En una poesía lamenta «el rápido curso de la cuadriga del tiempo»; en otra se duele de la fragilidad humana, y en un bello epigrama, que intitula «Reintegración de la paz», es el canto alborozado de la vida sobre la muerte. Alegre por haber atravesado incólume un trance difícil de su vida, exclama:
«No soy tu presa ya; por más que trates de envenenar los píos corazones con el odio fatal, no soy tu presa.»
El que sabía de la melancolía intensa de los días otoñales, murió cuando en el Tajo cercano morían las hojas.
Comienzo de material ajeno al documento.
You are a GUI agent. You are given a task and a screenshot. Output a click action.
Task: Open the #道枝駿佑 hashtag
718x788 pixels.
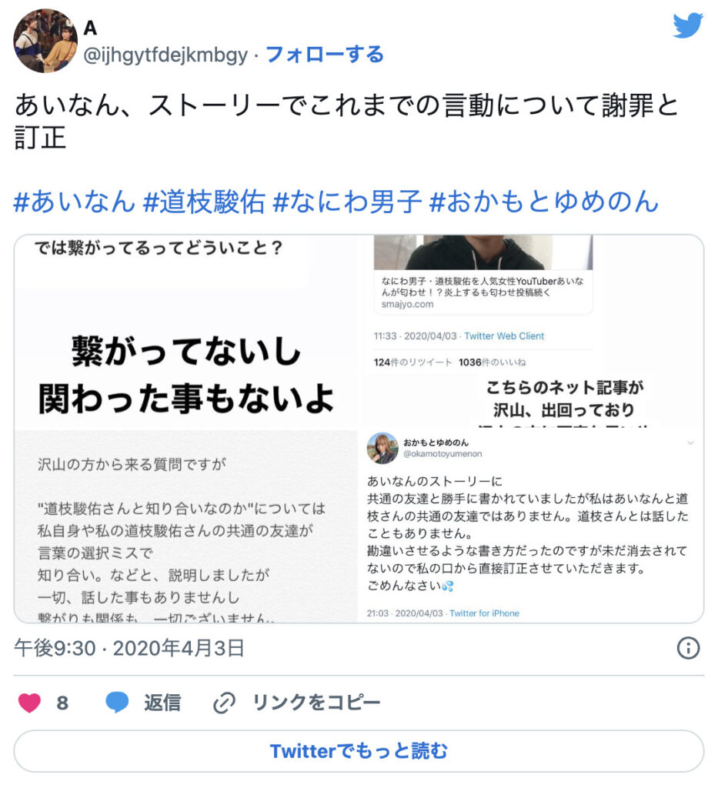(204, 202)
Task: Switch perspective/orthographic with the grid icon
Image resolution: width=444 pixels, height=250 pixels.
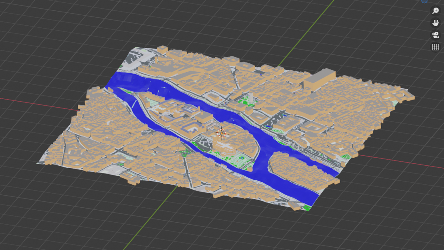Action: click(x=435, y=47)
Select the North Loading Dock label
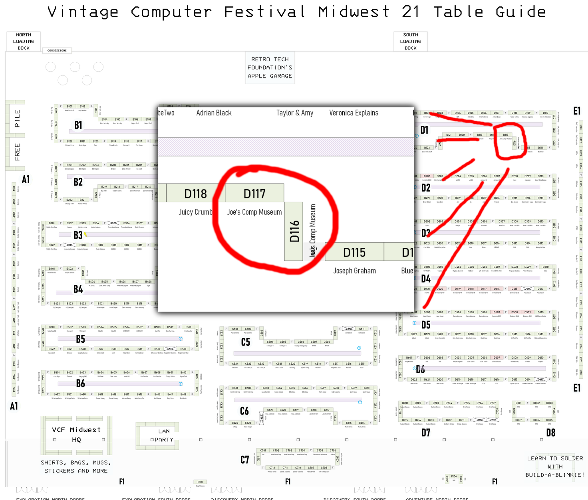This screenshot has height=500, width=588. point(24,42)
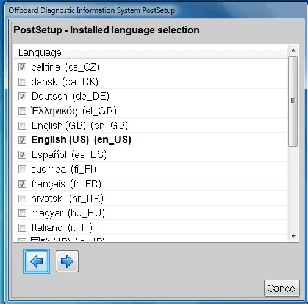
Task: Enable the Italiano (it_IT) checkbox
Action: tap(22, 227)
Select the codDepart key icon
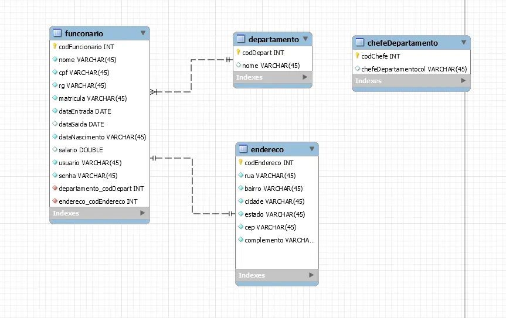Image resolution: width=506 pixels, height=318 pixels. [x=239, y=53]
Fue verdadero poeta, aunque tuvo que luchar, para traducir sus sentimientos, con un latín decadente y de escuela. En sus versos nos dejó su alma, su alma candorosa y leal, con sus aspiraciones al bien, sus ansias de verdad y de amor, sus luchas desgarradoras, su sed de paz y de vida oculta, y aquel anhelo de justicia con que supo hacer de la poesía un eco de la palabra de Cristo.
Mientras aquella alma grande y hermosa volaba hacia la paz, que en la tierra no pudo más que columbrar, los discípulos recogían ávidamente las reliquias de su clara inteligencia y de su corazón bueno y piadoso. Entre ellas estaba, además de sus libros teológicos, poéticos y litúrgicos, su obra musical. Eugenio era músico también, y su gusto artístico le movió a corregir y enriquecer las melodías de la Iglesia española. Frutos de esta labor, quedan hoy en los manuscritos litúrgicos mozárabes signos misteriosos, neumas que nadie sabe descifrar, porque hemos perdido la clave. Sólo algunos ritmos poseemos, y tan hermosos, que hacen más grande nuestra pena de ver a sus hermanos ocultos en estuche misterioso, cuya clave se llevaron las aguas de los siglos.